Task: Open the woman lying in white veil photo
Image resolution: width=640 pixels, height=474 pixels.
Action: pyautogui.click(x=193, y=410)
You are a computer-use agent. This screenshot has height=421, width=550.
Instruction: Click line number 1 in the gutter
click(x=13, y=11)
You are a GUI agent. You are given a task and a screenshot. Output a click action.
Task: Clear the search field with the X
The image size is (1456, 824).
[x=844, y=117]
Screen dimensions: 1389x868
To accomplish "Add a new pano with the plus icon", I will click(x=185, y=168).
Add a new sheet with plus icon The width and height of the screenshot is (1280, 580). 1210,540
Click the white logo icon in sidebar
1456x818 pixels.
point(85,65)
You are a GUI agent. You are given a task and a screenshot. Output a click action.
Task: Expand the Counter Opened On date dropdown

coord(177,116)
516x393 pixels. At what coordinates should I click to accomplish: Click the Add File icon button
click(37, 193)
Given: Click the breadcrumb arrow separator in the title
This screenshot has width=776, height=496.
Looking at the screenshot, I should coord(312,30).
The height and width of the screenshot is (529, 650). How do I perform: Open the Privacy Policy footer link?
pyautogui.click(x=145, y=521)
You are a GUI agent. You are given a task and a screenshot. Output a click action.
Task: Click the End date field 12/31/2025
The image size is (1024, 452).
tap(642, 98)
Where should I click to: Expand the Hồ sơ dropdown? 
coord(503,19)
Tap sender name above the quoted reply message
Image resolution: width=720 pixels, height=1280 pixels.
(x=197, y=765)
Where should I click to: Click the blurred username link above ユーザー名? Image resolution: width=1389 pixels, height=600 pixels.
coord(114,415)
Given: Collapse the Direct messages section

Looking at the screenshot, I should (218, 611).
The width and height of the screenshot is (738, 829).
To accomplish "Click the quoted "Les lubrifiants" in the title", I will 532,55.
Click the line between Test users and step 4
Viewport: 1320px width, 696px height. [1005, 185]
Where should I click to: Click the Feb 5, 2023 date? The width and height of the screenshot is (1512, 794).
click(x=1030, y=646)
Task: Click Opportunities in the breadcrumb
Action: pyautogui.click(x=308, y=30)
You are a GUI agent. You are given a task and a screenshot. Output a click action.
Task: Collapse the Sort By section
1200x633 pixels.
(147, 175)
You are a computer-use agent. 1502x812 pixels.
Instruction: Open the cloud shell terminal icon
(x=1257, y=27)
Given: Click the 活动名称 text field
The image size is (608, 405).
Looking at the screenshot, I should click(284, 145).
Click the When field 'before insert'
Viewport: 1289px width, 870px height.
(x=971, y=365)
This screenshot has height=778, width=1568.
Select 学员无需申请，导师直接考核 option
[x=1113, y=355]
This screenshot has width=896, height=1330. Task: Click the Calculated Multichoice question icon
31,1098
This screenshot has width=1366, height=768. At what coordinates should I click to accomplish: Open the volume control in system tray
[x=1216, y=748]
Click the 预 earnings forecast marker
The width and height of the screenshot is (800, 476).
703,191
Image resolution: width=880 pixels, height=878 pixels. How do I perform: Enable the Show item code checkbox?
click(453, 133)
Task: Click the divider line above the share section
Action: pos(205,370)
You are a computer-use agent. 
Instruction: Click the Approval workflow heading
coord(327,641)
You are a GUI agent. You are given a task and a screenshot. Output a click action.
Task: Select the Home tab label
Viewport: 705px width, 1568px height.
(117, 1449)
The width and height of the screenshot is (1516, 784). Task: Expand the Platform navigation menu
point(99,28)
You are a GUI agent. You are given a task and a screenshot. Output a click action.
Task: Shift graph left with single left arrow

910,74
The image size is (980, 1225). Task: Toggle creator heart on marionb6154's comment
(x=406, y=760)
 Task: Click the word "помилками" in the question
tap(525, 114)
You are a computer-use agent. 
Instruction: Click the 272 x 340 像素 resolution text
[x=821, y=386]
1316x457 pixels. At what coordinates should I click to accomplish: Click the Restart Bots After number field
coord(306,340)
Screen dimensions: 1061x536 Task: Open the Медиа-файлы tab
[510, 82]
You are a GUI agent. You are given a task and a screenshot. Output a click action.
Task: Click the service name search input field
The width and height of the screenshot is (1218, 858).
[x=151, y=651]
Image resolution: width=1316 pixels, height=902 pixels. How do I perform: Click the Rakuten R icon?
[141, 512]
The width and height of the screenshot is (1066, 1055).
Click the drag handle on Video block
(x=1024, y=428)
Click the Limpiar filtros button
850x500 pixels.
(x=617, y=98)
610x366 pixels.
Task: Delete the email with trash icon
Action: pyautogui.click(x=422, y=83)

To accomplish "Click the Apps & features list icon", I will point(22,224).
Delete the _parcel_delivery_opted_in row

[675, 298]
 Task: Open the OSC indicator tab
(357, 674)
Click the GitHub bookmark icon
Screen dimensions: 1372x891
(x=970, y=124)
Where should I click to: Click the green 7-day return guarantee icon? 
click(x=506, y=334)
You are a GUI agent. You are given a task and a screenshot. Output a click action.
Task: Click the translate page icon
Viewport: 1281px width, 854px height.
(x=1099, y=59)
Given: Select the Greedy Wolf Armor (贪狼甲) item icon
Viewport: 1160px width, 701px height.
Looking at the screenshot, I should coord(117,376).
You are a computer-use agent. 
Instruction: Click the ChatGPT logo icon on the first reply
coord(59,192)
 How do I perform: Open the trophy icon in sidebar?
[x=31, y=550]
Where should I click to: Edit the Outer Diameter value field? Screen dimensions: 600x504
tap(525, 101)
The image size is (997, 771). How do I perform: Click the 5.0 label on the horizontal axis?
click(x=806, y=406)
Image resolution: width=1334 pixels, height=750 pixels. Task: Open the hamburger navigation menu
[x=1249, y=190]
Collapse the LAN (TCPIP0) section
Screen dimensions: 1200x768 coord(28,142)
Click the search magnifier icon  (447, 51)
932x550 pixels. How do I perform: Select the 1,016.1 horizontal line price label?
*-*-*
* [How to complete this task] Please transcribe all of the data above exactly.

* [Response area]
Task: Open the woman lying in white veil photo
Image resolution: width=640 pixels, height=474 pixels.
Action: pyautogui.click(x=193, y=410)
You are a computer-use agent. This screenshot has height=421, width=550.
Instruction: Click line number 1 in the gutter
click(x=13, y=11)
You are a GUI agent. You are given a task and a screenshot. Output a click action.
Task: Clear the search field with the X
The image size is (1456, 824).
[x=844, y=117]
Screen dimensions: 1389x868
To accomplish "Add a new pano with the plus icon", I will click(x=185, y=168).
Add a new sheet with plus icon The width and height of the screenshot is (1280, 580). 1210,540
Click the white logo icon in sidebar
1456x818 pixels.
point(85,65)
You are a GUI agent. You are given a task and a screenshot. Output a click action.
Task: Expand the Counter Opened On date dropdown

coord(177,116)
516x393 pixels. At what coordinates should I click to accomplish: Click the Add File icon button
click(37, 193)
Given: Click the breadcrumb arrow separator in the title
This screenshot has width=776, height=496.
Looking at the screenshot, I should coord(312,30).
The height and width of the screenshot is (529, 650). How do I perform: Open the Privacy Policy footer link?
pyautogui.click(x=145, y=521)
You are a GUI agent. You are given a task and a screenshot. Output a click action.
Task: Click the End date field 12/31/2025
The image size is (1024, 452).
tap(642, 98)
Where should I click to: Expand the Hồ sơ dropdown? 
coord(503,19)
Tap sender name above the quoted reply message
Image resolution: width=720 pixels, height=1280 pixels.
(x=197, y=765)
Where should I click to: Click the blurred username link above ユーザー名? Image resolution: width=1389 pixels, height=600 pixels.
coord(114,415)
Given: Collapse the Direct messages section

Looking at the screenshot, I should (218, 611).
The width and height of the screenshot is (738, 829).
To accomplish "Click the quoted "Les lubrifiants" in the title", I will 532,55.
Click the line between Test users and step 4
Viewport: 1320px width, 696px height. [1005, 185]
Where should I click to: Click the Feb 5, 2023 date? The width and height of the screenshot is (1512, 794).
click(x=1030, y=646)
Task: Click Opportunities in the breadcrumb
Action: pyautogui.click(x=308, y=30)
You are a GUI agent. You are given a task and a screenshot. Output a click action.
Task: Collapse the Sort By section
1200x633 pixels.
(147, 175)
You are a computer-use agent. 1502x812 pixels.
Instruction: Open the cloud shell terminal icon
(x=1257, y=27)
Given: Click the 活动名称 text field
The image size is (608, 405).
Looking at the screenshot, I should click(284, 145).
Click the When field 'before insert'
Viewport: 1289px width, 870px height.
(x=971, y=365)
This screenshot has height=778, width=1568.
Select 学员无需申请，导师直接考核 option
[x=1113, y=355]
This screenshot has width=896, height=1330. Task: Click the Calculated Multichoice question icon
31,1098
This screenshot has width=1366, height=768. At what coordinates should I click to accomplish: Open the volume control in system tray
[x=1216, y=748]
Click the 预 earnings forecast marker
The width and height of the screenshot is (800, 476).
703,191
Image resolution: width=880 pixels, height=878 pixels. How do I perform: Enable the Show item code checkbox?
click(453, 133)
Task: Click the divider line above the share section
Action: pos(205,370)
You are a computer-use agent. 
Instruction: Click the Approval workflow heading
coord(327,641)
You are a GUI agent. You are given a task and a screenshot. Output a click action.
Task: Select the Home tab label
Viewport: 705px width, 1568px height.
(117, 1449)
The width and height of the screenshot is (1516, 784). Task: Expand the Platform navigation menu
point(99,28)
You are a GUI agent. You are given a task and a screenshot. Output a click action.
Task: Shift graph left with single left arrow

910,74
The image size is (980, 1225). Task: Toggle creator heart on marionb6154's comment
(x=406, y=760)
 Task: Click the word "помилками" in the question
tap(525, 114)
You are a computer-use agent. 
Instruction: Click the 272 x 340 像素 resolution text
[x=821, y=386]
1316x457 pixels. At what coordinates should I click to accomplish: Click the Restart Bots After number field
coord(306,340)
Screen dimensions: 1061x536 Task: Open the Медиа-файлы tab
[510, 82]
You are a GUI agent. You are given a task and a screenshot. Output a click action.
Task: Click the service name search input field
The width and height of the screenshot is (1218, 858).
[x=151, y=651]
Image resolution: width=1316 pixels, height=902 pixels. How do I perform: Click the Rakuten R icon?
[141, 512]
The width and height of the screenshot is (1066, 1055).
Click the drag handle on Video block
(x=1024, y=428)
Click the Limpiar filtros button
850x500 pixels.
(x=617, y=98)
610x366 pixels.
Task: Delete the email with trash icon
Action: pyautogui.click(x=422, y=83)

To accomplish "Click the Apps & features list icon", I will point(22,224).
Delete the _parcel_delivery_opted_in row

[675, 298]
 Task: Open the OSC indicator tab
(357, 674)
Click the GitHub bookmark icon
Screen dimensions: 1372x891
(x=970, y=124)
Where should I click to: Click the green 7-day return guarantee icon? 
click(x=506, y=334)
You are a GUI agent. You are given a task and a screenshot. Output a click action.
Task: Click the translate page icon
Viewport: 1281px width, 854px height.
(x=1099, y=59)
Given: Select the Greedy Wolf Armor (贪狼甲) item icon
Viewport: 1160px width, 701px height.
Looking at the screenshot, I should coord(117,376).
You are a computer-use agent. 
Instruction: Click the ChatGPT logo icon on the first reply
coord(59,192)
 How do I perform: Open the trophy icon in sidebar?
[x=31, y=550]
Where should I click to: Edit the Outer Diameter value field? Screen dimensions: 600x504
tap(525, 101)
The image size is (997, 771). How do I perform: Click the 5.0 label on the horizontal axis?
click(x=806, y=406)
Image resolution: width=1334 pixels, height=750 pixels. Task: Open the hamburger navigation menu
[x=1249, y=190]
Collapse the LAN (TCPIP0) section
Screen dimensions: 1200x768 coord(28,142)
Click the search magnifier icon  (447, 51)
932x550 pixels. How do I perform: Select the 1,016.1 horizontal line price label?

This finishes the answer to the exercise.